Barclays projects significant market growth as humanoids move from labs to human environments, with early deployments concentrated in China

By Caleb Monroe

A Barclays analysis finds humanoid robots could develop into a roughly $200 billion market by 2035 as improvements in AI, robotics, and battery technology push the devices from research into commercial use. Designed to function in spaces made for people, humanoids may be deployed across factories, warehouses, healthcare settings and, over time, in homes. Production costs have declined dramatically in the past decade, and Chinese firms currently account for the majority of installations.

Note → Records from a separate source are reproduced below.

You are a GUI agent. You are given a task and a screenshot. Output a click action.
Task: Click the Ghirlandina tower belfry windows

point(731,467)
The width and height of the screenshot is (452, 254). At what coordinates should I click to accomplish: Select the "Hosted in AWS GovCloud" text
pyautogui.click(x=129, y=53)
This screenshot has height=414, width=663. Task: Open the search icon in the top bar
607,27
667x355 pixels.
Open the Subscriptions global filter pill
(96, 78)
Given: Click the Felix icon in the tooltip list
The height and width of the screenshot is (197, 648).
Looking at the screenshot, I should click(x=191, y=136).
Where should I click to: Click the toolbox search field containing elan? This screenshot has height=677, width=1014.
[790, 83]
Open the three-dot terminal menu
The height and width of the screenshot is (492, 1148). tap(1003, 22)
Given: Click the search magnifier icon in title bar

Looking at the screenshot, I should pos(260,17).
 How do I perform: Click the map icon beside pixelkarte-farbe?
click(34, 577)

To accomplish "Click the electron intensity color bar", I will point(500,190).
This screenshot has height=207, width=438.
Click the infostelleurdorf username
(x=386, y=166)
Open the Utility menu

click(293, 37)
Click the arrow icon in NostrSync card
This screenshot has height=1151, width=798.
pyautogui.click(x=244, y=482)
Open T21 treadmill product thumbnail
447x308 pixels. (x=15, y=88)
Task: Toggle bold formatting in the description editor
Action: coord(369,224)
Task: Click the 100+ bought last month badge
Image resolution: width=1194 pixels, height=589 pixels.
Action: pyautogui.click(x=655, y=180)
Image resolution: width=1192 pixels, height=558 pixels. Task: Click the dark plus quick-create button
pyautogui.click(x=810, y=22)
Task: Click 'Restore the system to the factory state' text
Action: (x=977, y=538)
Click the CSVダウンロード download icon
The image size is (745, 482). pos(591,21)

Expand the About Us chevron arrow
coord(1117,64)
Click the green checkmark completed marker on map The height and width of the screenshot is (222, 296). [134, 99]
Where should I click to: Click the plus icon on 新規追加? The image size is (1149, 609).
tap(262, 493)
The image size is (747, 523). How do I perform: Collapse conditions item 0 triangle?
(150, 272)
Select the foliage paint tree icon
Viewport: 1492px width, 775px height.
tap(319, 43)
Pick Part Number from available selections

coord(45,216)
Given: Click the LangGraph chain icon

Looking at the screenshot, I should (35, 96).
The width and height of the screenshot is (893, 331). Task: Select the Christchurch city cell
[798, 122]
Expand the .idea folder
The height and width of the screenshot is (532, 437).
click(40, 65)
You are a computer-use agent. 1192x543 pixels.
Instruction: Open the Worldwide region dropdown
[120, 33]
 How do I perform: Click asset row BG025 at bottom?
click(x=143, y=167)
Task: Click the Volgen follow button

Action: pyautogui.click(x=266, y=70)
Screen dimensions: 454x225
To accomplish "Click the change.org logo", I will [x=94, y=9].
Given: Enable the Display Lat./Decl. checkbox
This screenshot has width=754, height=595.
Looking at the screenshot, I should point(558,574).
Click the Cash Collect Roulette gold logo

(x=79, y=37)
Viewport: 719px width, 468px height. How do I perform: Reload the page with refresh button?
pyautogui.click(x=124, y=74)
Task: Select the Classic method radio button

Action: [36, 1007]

What to Know About the Rising Market for Humanoid Robots

Key Points

  • Barclays estimates humanoid robots could form a market worth up to $200 billion by 2035 and be part of a larger physical AI ecosystem valued at as much as $1 trillion by 2035.
  • Humanoids are designed to work in environments built for people, enabling use of existing tools and workflows and supporting deployment in factories, warehouses, healthcare facilities and eventually homes.
  • Production costs have declined from about $3 million per robot a decade ago to roughly $100,000 today; China accounts for about 85% of humanoid installations in 2025, with deployments rising from an estimated 15,000 units in 2025 to around 60,000 units in 2026.

Overview

Humanoid robots are positioned to become a major segment of automation in the coming decade, according to a Barclays report. Analysts behind the report estimate the humanoid market could be worth as much as $200 billion by 2035, and that humanoids could form part of a broader "physical AI" ecosystem valued at up to $1 trillion by the same year.

From lab to real-world settings

The report describes humanoids as the next phase of automation after traditional industrial equipment and software-driven AI. Unlike conventional industrial robots, which often require reconfigured facilities and custom tooling, humanoids are engineered to operate in environments already tailored to human workers. That compatibility allows them to use existing tools, buildings and workflows without major infrastructure changes and supports potential deployment across multiple settings including factories, warehouses, healthcare facilities and eventually residences.

Drivers of demand

Barclays points to demographic and structural forces as demand drivers. Aging populations, growing urbanization and chronic labor shortages in sectors such as manufacturing, logistics, agriculture and healthcare are identified as catalysts for adoption. The analysis also highlights a qualitative difference in what humanoids can automate: they are viewed as capable of taking on whole jobs rather than only discrete tasks, which expands their prospective use cases.

Phased deployment

Deployment is expected to roll out in stages. Barclays outlines an early phase, from roughly 2025 through 2030, that would concentrate on manufacturing, logistics, warehousing, construction and agricultural operations. A later phase could extend deployment into healthcare, hospitality, education and household uses, contingent on improvements in safety and reliability.

Cost trends and manufacturing

Production expenses for humanoid robots have fallen dramatically over the past decade. The report cites a drop from approximately $3 million per unit a decade ago to around $100,000 at present. It also notes that some Chinese manufacturers have driven prices even lower, benefiting from vertically integrated supply chains and access to essential materials.

Current scale and geography

As of 2025, China accounts for the bulk of global humanoid robot deployments, representing about 85% of installations. Industry deployments are estimated at roughly 15,000 units in 2025 and could increase to about 60,000 units in 2026 as commercialization accelerates.

Core components

The Barclays report identifies three core technology groups underpinning the industry: AI computing systems, actuators and batteries. Among these, actuator systems represent the largest share of production costs.


Implications for markets and sectors

  • Manufacturing and logistics could see accelerated automation without major facility overhauls.
  • Healthcare and household sectors are potential future markets, subject to safety and reliability improvements.
  • Geographic concentration of current deployments is heavily skewed toward China.

Risks

  • Projected market sizes are estimates and framed as potential outcomes ("could" become up to $200 billion and part of a $1 trillion ecosystem), indicating uncertainty in the scale of eventual market adoption.
  • Expansion into healthcare, hospitality, education and household applications is conditional on improvements in safety and reliability, which the report identifies as prerequisites for later-phase deployment.
  • Adoption depends on continued advances in AI computing, actuator technology and batteries, the three core components the report highlights as underpinning the humanoid robotics industry.